En Internet, bastan dos o a lo sumo tres o cuatro clics para obtener lo que se busca. Así como se hacen búsquedas de todo tipo, cada vez encontramos similitudes y parecidos con la sociedad misma en la que nos encontramos. La misma que busca efectos rápidos, información rápida, búsquedas rápidas, placeres de corta duración y música que así como se obtiene, así se pierde. Así que cuando aparecen luces fugaces de escape, hay que estar muy atentos a lo que ellas nos ofrecen o hacia donde nos indican que hay calor.
Afortunadamente existen empresas naturalmente emprendidas por el deseo de navegar y que se alejan del deseo de llegar a un puerto seguro. Son aventuras que se apartan de lo rápido y que le apuestan a un proceso donde la incertidumbre no es defecto; es virtud. Es el caso de Filigranas y su segundo disco Wah-Wah Songs.
Una producción que no tiene cabida dentro de la anormalidad sonora nacional, pero que sí es parte de ella. Es una realidad existente a través de Jairo Serrano, Daniel Ramírez y Amartya Saha. Tres unidades sonoras lo suficientemente llenas de música, como para no ser parte de ella. Con Wah Wah Songs los tenemos moviéndose por las sentidas canciones que no suelen encontrarse comúnmente. Esas que dan el plácido gusto o por qué no, ofrecen un alivio sonoro.
Este es un disco asimilable a la experiencia creativa que un pintor impresionista pudo tener, llenando de colores y capas su obra, o que un expresionista prefirió tomar como realidad la emoción y llenarla de sus vivencias.
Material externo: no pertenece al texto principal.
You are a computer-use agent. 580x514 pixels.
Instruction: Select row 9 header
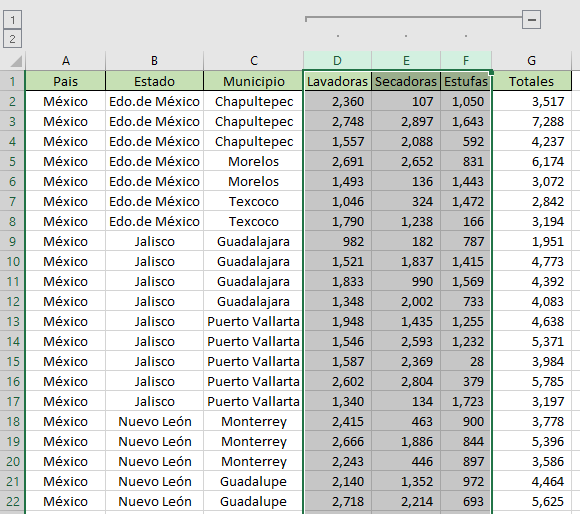click(x=12, y=241)
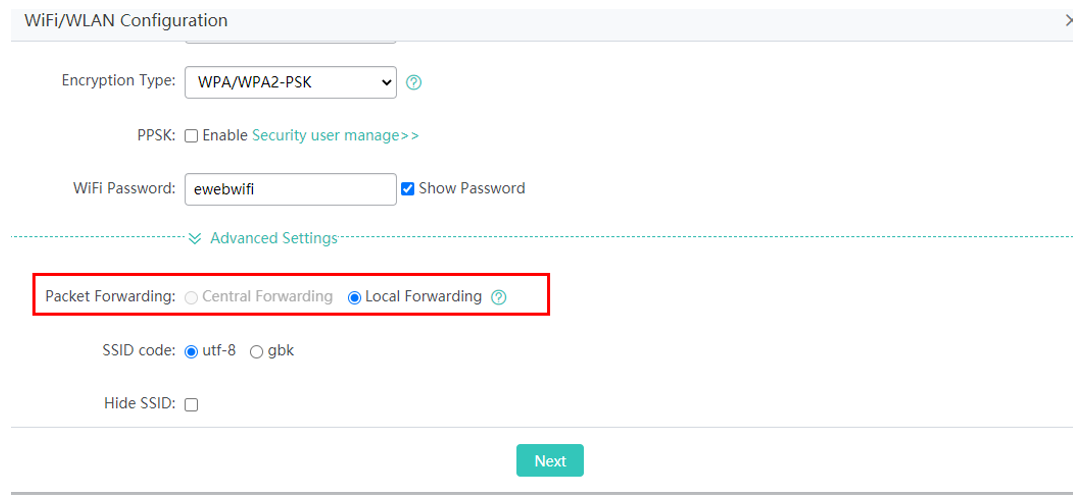Screen dimensions: 1073x497
Task: Click the Advanced Settings text label
Action: 273,238
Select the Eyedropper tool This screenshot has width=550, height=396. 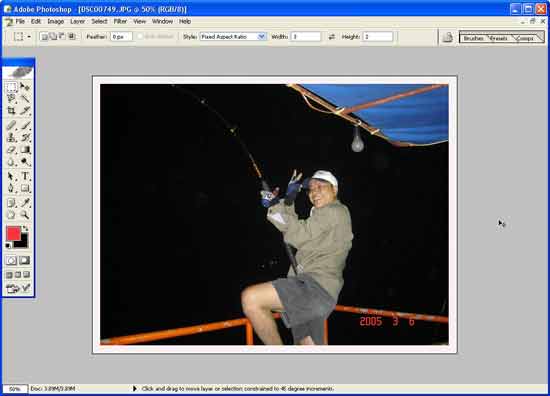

Hay reminiscencias de bosanova, capas de sonido, trabajo de fina y espontánea producción que dan para tener canciones de ambientes como Ya es verano o Llegar al mar.
Una manera de abordar el azar, con la certeza de encontrar en cada canción la sorpresa y el aprecio por canciones que no se imponen, sino que fluyen, viene así en canciones como Mandarinas e Islas, porque no hay nada que las haga sonar mejor que escucharlas íntimamente.
Filigranas no nació por generación espontánea, ni fueron producidos industrialmente. No son incómodos políticamente, ni tampoco buscan estrategias de marca, ser líderes de opinión, trending topic o difusión en redes, porque simplemente su obra está por encima de situaciones tan reduccionistas. Y mejor así cuando son dos discos los que son insuficientes para gozarlos.